# "Suicide rate in Europe up by 6.5% due to recession"



## Brendan Burgess (12 Jun 2014)

*Financial crisis  linked to more than 10,000 suicides*



Across Europe and North America 

Over 3 years 2008 - 2010 





> Between 2007, when the economic crisis began, and 2009, suicide rates  rose in Europe by 6.5 per cent, they found. The rates remained at this  elevated level through to 2011.
> ...
> 
> Job loss, home repossession and debt are the main risk factors leading to suicide during economic downturns, they said.



I wonder if there are any such figures for Ireland? 

I have heard claims  that "the banks are causing a huge increase in suicides in Ireland". I wonder if it's true.


----------



## Brendan Burgess (12 Jun 2014)

*National Office for Suicide Prevention Annual Report   2012*


" Despite two successive decreases the rate in 2012 was still 12% higher than in 2007, the year before the economic recession"

"Ireland has the 6th lowest rate of death by suicide in the EU, compared with the lowest rate of 3.9 in Greece and the highest of 34.0 in Lithuania. There is little difference when this data is further broken down by gender. The comparison is less favourable for younger groups. Ireland ranks fourth highest in the EU for deaths by suicide for 5-24 yr olds, at 13.9 per 100,000 population"

It's probably unemployment rather than "the banks" which accounts for the increased level.


----------



## dereko1969 (12 Jun 2014)

What happened to suicide rates between 2001 and 2008 - is there a correlation between suicide and GDP?

What happened in previous recessions?


----------



## suarez (12 Jun 2014)

There are multiple causal factors - societal,cultural, psychosocial, psycho-emotional, historical antecedents, alcohol consumption, impulsivity, etc. - involved in every suicide.  It is notoriously difficult to extract meaning from suicide statistics.  Often times, suicide trends make no sense to even the trained eye.
After all, if the recession is such a causal factor why has Greece got the lowest suicide rate of 3.9%, when its unemployment rate stands at a whopping 27.3% and levels of government and personal indebtedness are quite staggering?


----------



## elcato (13 Jun 2014)

44% of me agrees with you but only 27% of me thinks that I'm right. On the other hand 78% of me likes Coca cola.


----------



## RainyDay (13 Jun 2014)

I did hear that a big part of the success of a recent anti-male suicide campaign in Australia in recent years was the provision of financial counselling along with the usual psychological counselling,


----------



## Gerry Canning (13 Jun 2014)

Inclined to agree with Brendan that is Unemployment that is a big driver of suicide.

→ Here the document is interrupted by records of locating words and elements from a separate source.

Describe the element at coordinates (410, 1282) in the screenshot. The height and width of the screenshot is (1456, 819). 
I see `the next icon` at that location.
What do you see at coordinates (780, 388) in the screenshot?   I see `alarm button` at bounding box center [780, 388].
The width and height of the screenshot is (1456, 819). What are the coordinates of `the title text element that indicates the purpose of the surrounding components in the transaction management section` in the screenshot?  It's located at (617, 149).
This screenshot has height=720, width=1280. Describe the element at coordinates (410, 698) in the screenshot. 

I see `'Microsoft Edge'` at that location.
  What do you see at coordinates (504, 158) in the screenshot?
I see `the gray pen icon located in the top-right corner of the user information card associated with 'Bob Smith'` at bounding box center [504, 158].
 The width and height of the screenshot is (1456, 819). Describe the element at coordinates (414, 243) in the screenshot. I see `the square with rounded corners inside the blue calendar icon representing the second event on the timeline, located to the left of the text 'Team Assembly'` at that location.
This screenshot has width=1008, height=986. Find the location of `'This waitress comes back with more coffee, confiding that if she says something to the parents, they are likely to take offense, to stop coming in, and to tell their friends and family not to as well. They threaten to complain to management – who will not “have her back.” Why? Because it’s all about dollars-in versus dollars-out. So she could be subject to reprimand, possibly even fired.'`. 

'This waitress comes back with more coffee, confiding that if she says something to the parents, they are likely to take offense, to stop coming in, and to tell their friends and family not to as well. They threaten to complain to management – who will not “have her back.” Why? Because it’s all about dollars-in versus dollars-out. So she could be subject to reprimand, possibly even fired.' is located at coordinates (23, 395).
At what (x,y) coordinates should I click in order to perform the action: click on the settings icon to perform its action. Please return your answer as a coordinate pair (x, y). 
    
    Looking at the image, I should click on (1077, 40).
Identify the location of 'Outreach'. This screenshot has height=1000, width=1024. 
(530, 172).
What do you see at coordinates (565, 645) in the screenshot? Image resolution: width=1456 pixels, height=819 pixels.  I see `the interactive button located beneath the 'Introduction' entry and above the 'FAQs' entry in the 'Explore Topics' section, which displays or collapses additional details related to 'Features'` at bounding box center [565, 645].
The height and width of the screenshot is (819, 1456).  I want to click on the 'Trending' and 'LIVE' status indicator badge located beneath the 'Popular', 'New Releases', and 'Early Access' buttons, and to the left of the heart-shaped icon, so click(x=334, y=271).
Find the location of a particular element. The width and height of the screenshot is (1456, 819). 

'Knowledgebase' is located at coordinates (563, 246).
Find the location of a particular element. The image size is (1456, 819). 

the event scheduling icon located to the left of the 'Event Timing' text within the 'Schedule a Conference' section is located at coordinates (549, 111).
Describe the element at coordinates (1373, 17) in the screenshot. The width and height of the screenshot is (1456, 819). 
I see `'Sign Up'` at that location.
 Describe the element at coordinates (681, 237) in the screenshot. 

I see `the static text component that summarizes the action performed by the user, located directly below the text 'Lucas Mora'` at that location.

When unemployed ,Banks do not get paid = money/family stress.
So Banks are more an effect rather than cause.
You could of course argue that Banks had a disproportionate negative effect on the unemployment by their actions.
Suarez; 
Interesting your 3.9% on Greece. 
This sad issue is certainly not simple , but I suppose we like to try to, in some way put understanding on its causes. 
Elcato; 
Yup, statistics on social issues are poor at divining reasons .


----------



## dereko1969 (13 Jun 2014)

*An earlier period of increasing unemployment in the 1990s saw suicide rates go down in both Sweden and Finland.* The suicide rates in those countries stayed the same during the latest recession, bucking the trend elsewhere.

It would seem that treatment and investment in mental health was the determining factor in those countries.

Interestingly Canada saw an increase of 4.6% in the same period and I was under the impression that Canada had avoided the recession.


----------



## gianni (13 Jun 2014)

There may be some difference between _actual _suicide rates and _reported _suicide rates. Particularly in certain countries with strong (but fading) links to religious doctrine that stigmatizes suicide.


----------